— begin —

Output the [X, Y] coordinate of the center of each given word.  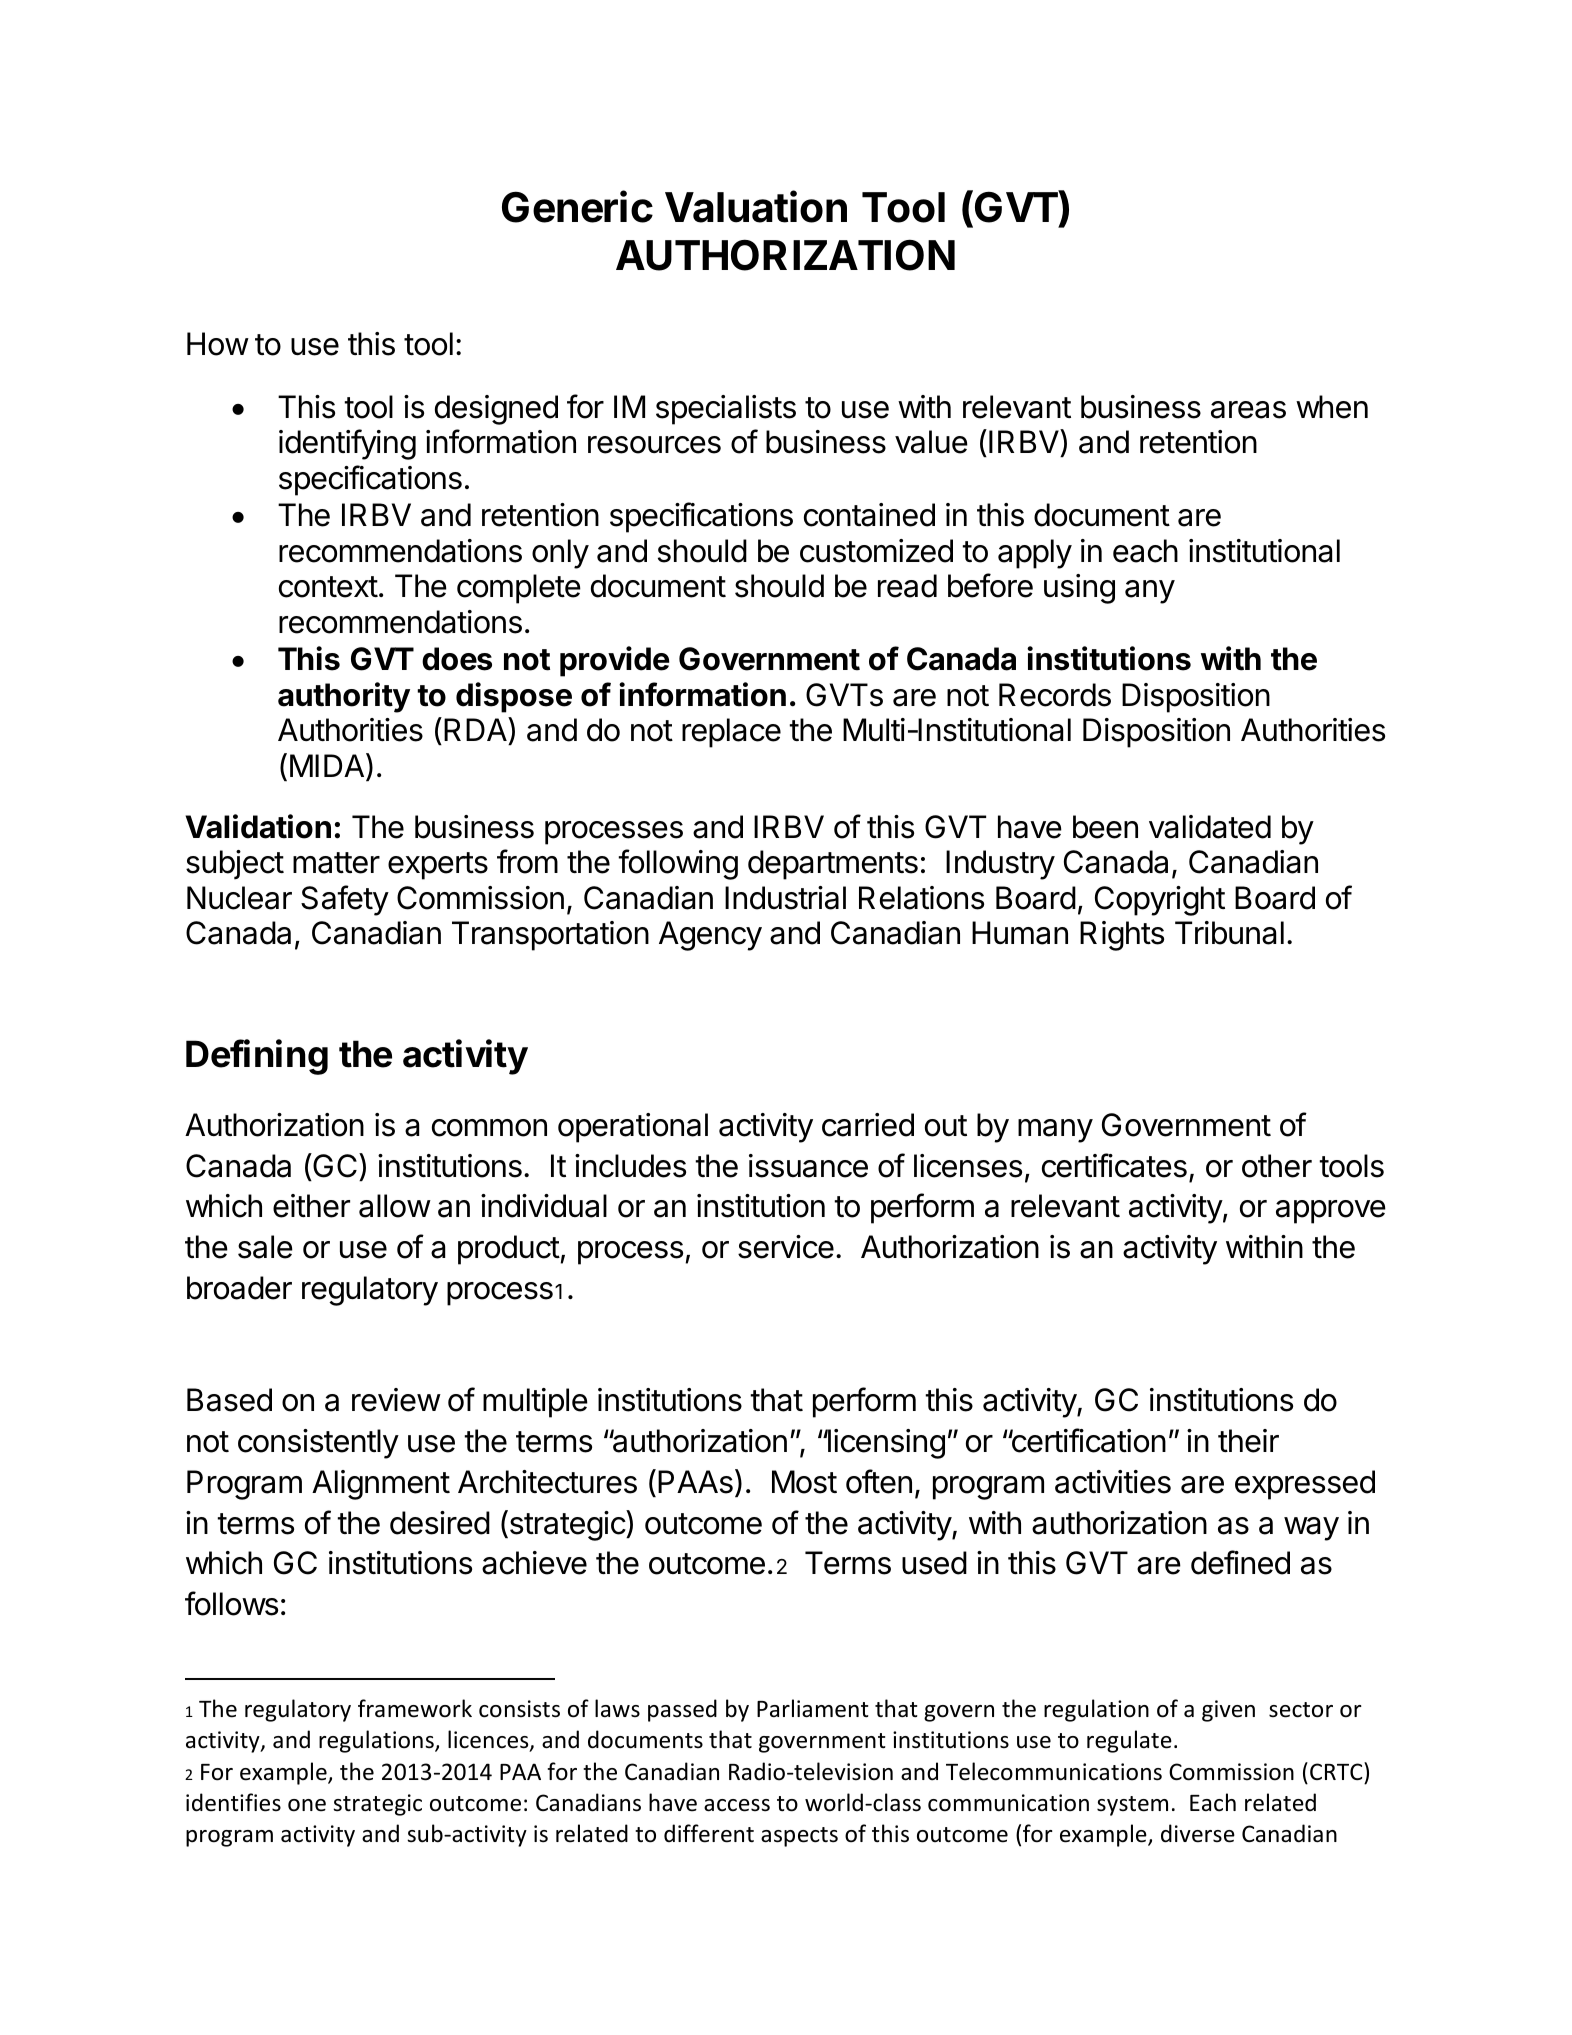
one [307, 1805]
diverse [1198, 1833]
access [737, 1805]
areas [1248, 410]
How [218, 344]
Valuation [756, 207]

— end —
— begin —

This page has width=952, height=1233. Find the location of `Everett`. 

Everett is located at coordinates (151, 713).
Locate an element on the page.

— end —

Goal:
Copy the records again, starting at the line that has "Output the [X, Y]" and stopping after the line that has "Valuation [756, 207]", with "center" swapped for "middle" and nothing else changed. Omit the pictures from your copy.

Exercise response:
Output the [X, Y] coordinate of the middle of each given word.  
one [307, 1805]
diverse [1198, 1833]
access [737, 1805]
areas [1248, 410]
How [218, 344]
Valuation [756, 207]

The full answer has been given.